#### [WORK TASK]
Among the entries, which lines carry the string "empty"? Copy every one.

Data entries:
%%
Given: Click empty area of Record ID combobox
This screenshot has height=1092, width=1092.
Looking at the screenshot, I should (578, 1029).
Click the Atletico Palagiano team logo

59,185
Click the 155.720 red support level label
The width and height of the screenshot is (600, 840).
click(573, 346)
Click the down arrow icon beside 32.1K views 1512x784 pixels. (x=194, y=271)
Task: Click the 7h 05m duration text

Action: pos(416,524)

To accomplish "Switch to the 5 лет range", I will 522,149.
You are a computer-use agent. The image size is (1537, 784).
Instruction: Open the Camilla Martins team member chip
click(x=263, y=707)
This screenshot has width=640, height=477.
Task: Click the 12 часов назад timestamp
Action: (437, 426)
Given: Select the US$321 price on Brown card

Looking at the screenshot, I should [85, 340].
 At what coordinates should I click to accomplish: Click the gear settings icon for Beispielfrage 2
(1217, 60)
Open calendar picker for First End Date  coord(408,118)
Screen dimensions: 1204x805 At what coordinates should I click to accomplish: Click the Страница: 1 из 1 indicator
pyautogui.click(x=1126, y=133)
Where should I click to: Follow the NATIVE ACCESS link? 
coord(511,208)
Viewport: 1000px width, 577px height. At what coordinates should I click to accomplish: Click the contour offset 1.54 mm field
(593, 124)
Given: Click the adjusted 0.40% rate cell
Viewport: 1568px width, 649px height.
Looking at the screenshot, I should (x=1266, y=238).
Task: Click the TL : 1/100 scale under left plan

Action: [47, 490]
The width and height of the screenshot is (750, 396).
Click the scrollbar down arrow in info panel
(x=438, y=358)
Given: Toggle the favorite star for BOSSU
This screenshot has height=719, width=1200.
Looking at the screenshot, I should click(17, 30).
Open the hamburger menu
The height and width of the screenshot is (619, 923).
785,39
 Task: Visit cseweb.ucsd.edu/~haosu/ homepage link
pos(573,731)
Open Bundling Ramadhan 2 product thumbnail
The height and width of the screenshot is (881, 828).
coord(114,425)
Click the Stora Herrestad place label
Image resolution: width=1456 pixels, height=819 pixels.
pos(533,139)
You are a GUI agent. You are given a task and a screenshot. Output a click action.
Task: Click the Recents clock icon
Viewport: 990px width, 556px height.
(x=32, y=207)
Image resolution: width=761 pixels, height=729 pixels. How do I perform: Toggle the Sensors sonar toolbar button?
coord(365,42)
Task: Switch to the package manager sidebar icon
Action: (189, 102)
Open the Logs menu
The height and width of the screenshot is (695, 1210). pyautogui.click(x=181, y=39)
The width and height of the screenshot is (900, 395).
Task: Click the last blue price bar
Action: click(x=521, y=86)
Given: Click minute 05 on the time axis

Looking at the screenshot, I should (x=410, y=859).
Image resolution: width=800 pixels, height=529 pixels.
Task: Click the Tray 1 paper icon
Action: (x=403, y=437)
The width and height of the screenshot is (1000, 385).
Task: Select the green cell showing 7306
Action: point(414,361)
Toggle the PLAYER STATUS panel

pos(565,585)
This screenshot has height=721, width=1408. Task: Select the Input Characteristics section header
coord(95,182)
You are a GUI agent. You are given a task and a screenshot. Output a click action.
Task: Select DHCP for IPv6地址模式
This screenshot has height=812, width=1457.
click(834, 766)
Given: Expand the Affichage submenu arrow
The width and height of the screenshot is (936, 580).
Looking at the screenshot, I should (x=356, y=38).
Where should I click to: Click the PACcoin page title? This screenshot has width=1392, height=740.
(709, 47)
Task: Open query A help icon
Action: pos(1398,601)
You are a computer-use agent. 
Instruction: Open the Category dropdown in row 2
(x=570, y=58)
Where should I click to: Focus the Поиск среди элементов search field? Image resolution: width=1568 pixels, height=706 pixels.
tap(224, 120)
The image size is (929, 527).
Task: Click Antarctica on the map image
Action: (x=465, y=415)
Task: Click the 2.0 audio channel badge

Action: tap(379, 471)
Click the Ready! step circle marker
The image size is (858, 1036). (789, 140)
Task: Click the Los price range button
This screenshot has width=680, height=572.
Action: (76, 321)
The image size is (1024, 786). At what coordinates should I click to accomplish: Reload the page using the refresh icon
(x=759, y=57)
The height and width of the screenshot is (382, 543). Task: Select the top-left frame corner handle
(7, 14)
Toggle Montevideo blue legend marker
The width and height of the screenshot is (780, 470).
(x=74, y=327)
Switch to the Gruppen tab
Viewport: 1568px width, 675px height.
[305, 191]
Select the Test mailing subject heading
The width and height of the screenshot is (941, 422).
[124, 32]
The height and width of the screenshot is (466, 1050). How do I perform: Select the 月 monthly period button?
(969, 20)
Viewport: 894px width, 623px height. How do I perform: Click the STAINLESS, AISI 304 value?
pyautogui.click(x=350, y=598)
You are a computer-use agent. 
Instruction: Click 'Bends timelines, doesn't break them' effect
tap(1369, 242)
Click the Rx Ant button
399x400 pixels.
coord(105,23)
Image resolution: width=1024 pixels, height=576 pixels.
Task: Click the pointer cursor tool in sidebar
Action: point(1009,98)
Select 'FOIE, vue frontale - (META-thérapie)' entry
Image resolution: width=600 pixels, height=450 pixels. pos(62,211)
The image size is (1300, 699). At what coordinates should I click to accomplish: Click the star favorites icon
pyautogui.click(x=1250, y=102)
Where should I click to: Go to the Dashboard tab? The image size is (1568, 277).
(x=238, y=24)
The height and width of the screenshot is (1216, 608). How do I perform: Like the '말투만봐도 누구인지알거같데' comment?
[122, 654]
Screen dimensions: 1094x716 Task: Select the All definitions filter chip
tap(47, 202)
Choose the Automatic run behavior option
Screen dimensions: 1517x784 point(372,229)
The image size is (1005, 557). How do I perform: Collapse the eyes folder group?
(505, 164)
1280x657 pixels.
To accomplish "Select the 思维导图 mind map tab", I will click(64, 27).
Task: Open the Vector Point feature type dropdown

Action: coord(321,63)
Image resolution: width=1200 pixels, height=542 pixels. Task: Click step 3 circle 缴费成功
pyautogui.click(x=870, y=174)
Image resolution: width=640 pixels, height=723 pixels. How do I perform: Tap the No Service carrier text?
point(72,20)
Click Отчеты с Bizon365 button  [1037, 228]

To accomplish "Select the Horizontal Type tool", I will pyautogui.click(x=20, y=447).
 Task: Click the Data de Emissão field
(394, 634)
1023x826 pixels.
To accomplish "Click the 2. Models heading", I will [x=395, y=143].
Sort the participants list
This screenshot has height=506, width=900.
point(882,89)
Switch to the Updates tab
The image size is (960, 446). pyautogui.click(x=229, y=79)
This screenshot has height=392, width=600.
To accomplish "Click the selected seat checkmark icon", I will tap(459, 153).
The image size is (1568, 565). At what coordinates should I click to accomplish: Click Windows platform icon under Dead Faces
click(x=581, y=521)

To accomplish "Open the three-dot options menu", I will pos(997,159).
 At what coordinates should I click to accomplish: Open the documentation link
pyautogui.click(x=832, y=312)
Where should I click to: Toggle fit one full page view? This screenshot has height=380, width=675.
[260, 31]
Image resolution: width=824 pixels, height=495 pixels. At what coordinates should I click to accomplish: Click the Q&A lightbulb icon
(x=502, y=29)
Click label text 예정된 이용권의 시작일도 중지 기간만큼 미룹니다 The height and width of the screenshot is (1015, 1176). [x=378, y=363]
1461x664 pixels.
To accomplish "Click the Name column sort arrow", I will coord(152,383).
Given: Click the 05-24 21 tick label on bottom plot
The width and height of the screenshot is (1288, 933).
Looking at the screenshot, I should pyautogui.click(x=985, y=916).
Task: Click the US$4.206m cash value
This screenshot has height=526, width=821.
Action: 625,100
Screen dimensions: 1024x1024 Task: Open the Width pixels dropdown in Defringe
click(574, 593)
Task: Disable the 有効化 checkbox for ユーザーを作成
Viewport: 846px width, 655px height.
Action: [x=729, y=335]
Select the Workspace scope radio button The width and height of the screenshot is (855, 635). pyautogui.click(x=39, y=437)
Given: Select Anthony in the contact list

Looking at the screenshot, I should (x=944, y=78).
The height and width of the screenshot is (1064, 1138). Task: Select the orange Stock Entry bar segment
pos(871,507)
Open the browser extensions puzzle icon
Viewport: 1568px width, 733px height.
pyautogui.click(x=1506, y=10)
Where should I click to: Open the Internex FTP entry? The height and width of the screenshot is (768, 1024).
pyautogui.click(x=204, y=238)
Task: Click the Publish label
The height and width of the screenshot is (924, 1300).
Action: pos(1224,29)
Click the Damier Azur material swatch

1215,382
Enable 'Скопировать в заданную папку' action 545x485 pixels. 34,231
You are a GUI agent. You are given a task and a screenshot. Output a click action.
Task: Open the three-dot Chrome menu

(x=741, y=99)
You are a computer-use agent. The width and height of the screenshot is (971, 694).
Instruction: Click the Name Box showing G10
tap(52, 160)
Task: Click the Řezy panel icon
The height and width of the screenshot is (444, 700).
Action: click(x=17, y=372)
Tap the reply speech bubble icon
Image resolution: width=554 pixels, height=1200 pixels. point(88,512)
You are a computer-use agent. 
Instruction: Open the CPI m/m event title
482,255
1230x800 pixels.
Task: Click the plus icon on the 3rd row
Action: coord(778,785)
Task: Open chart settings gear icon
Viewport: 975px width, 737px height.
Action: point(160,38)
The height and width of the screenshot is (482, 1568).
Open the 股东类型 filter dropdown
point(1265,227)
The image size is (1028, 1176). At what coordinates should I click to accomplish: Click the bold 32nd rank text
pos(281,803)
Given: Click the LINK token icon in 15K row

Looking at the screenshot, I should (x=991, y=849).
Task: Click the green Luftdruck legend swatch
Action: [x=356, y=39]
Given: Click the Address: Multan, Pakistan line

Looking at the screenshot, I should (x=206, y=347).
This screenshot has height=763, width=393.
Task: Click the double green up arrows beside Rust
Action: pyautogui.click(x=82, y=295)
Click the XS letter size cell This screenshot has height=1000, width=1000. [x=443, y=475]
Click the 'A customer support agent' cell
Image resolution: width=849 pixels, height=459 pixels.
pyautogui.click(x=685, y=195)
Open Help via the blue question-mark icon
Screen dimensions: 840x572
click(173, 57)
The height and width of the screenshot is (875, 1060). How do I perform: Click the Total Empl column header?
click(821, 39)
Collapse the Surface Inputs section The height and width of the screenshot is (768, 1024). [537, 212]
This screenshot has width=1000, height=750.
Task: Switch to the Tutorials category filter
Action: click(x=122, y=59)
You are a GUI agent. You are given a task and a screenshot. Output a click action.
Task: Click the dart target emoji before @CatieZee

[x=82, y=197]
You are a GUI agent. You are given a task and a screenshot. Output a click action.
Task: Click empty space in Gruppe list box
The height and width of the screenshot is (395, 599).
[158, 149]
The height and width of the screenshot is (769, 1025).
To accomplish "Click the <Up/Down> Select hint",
%%
#### [SOLUTION TO THE EXERCISE]
Given: Click empty area of Record ID combobox
Task: Click empty space in Gruppe list box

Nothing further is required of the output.